Et l’histoire l’atteste : les époques les plus "chrétiennes" furent aussi, souvent, les plus violentes, les plus cléricales, les plus sourdes à l’Évangile. Non parce qu’elles croyaient trop — mais parce qu’elles croyaient au monde plus qu'à Dieu.


Dieu ne se laisse pas gouverner. Il se reçoit. Et se perd dès qu’on cherche à

l’instrumentaliser.


Conclusion – Témoins, pas sauveurs


Le monde n’a pas besoin d’un autre sauveur. Il a déjà été aimé jusqu’au bout. Et ce salut, nul ne peut le répéter. Nul ne peut le compléter.


Le chrétien n’est pas là pour finir l’œuvre du Christ.
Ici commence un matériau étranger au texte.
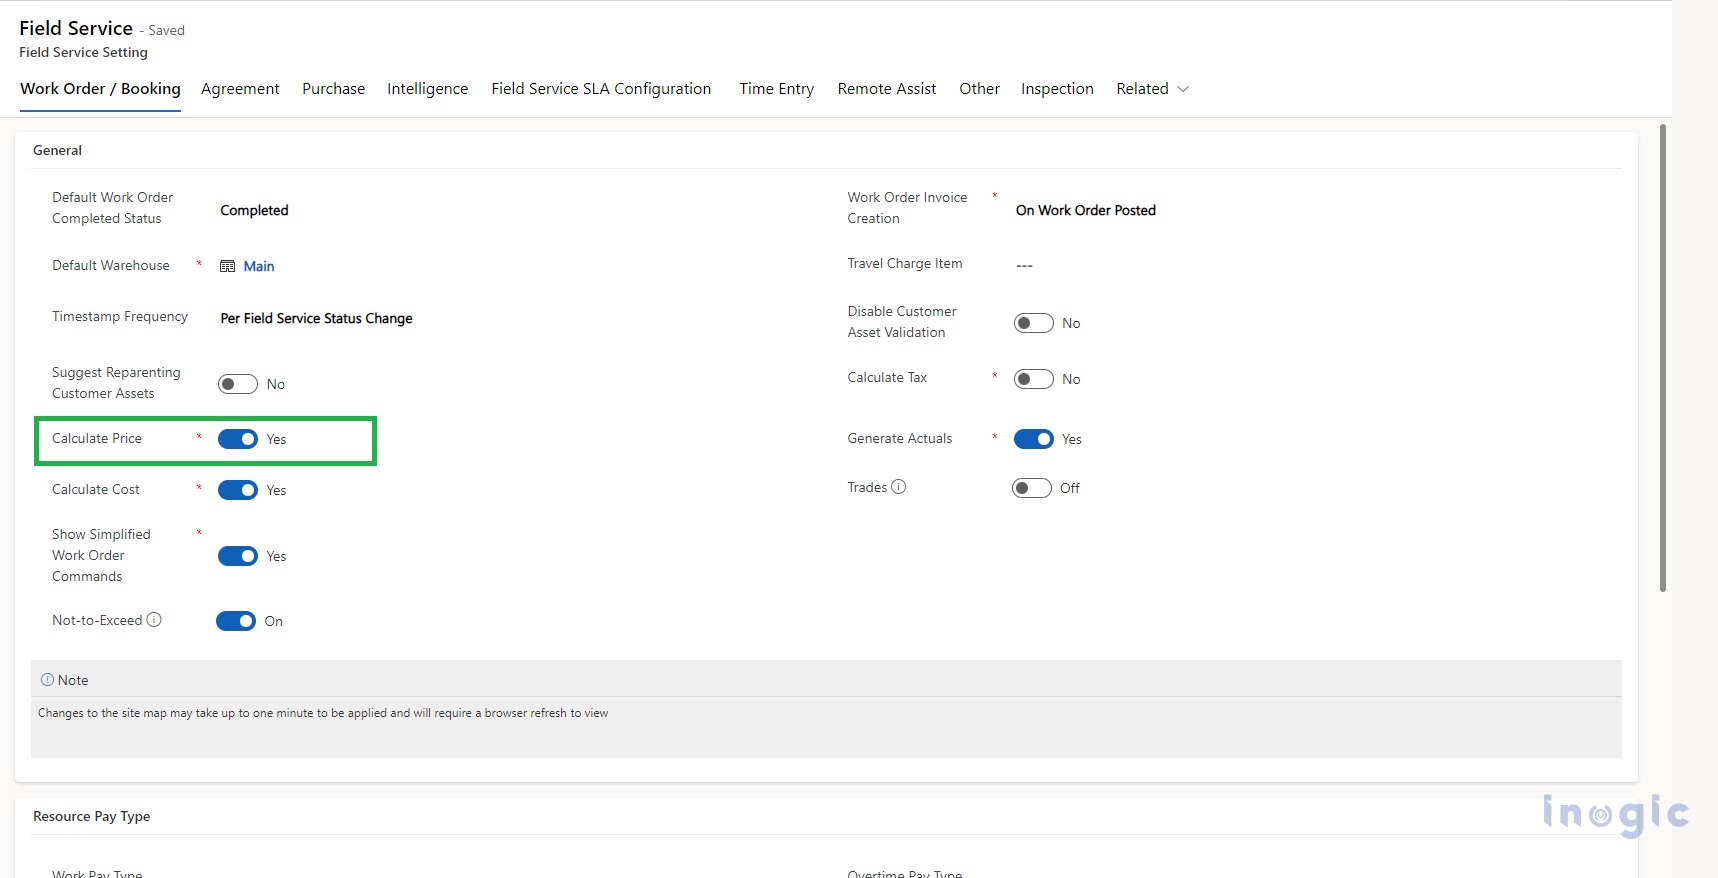Enable Calculate Tax toggle
This screenshot has width=1718, height=878.
[1033, 379]
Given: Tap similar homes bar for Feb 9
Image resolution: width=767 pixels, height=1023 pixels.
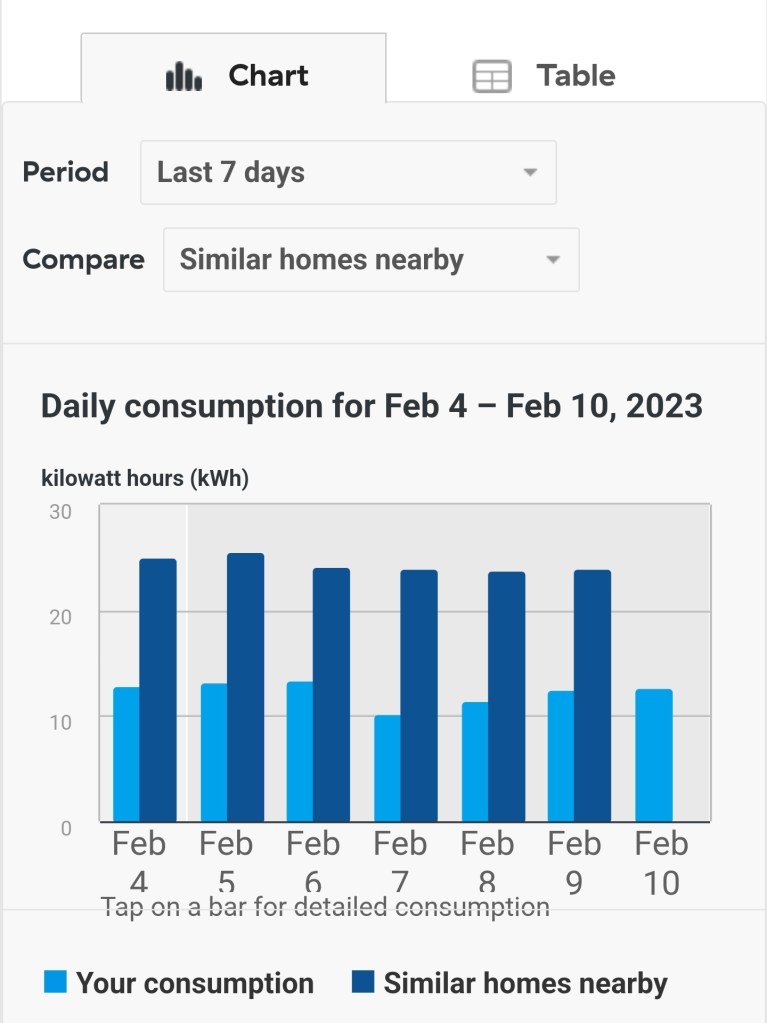Looking at the screenshot, I should coord(592,696).
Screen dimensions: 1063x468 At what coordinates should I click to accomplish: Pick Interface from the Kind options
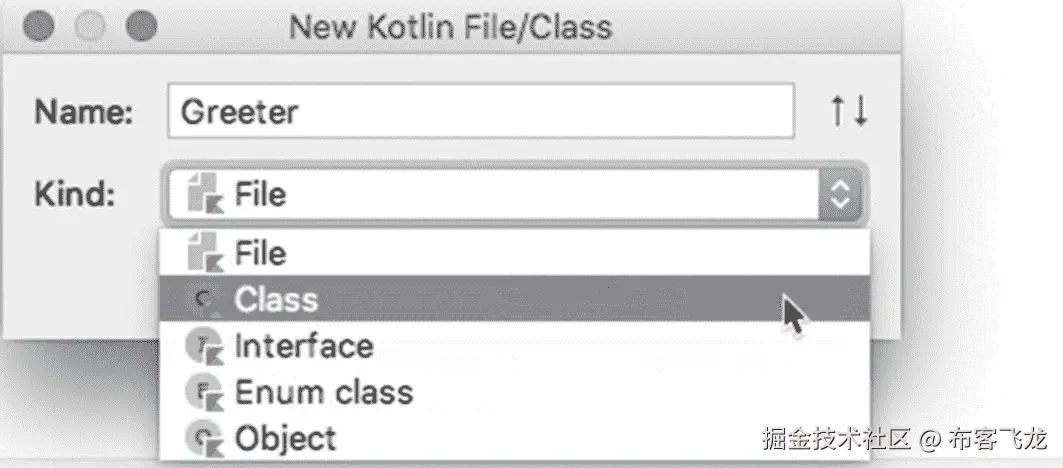tap(303, 346)
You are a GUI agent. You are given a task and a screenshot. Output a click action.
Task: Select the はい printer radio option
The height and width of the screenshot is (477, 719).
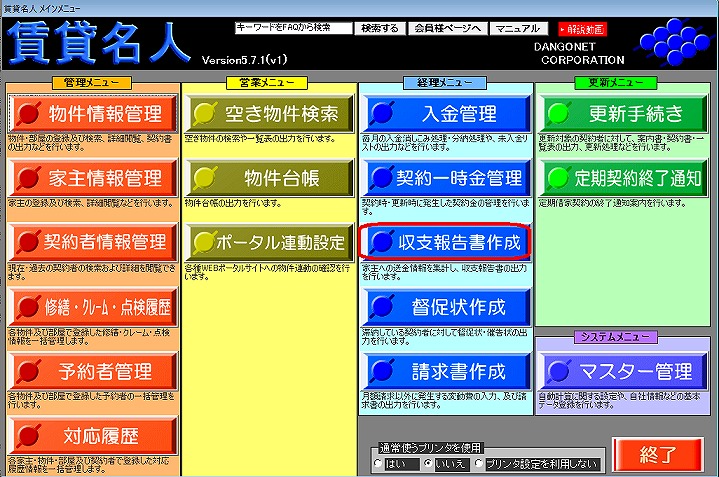coord(377,464)
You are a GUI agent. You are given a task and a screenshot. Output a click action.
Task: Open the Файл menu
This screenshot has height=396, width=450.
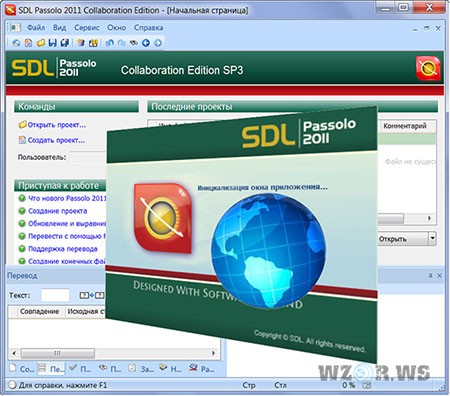(x=36, y=28)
Il est là pour s’y perdre. Pour y entrer. Pour y consentir. Non en héros. En disciple.


Le monde change peut-être. Ou pas. Ce n’est pas la question.

« Le vent souffle où il veut, tu entends sa voix, mais tu ne sais ni d’où il vient, ni où il va. »(Jean 3,8)

Le chrétien est ce souffle. Invisible. Libre. Désarmé.


Il ne réforme pas les lois — il réveille les cœurs. Il ne combat pas la chair — il lutte contre l’oubli. Il ne bâtit pas d’empire — il creuse un passage.


Et parfois, il tombe. Parfois, il se tait. Parfois, il ne voit rien.


Mais il reste. Il veille. Il aime. Il pardonne. Et cela suffit.


Il est une lampe posée sur une montagne. Pas pour éblouir. Pour éclairer.


Car une lumière qui éblouit ,n’est déjà plus lumière. C’est de la vanité en feu.


Alors il faut rester petit. Présent.


Et s’effacer, pour que la gloire ne soit pas la nôtre.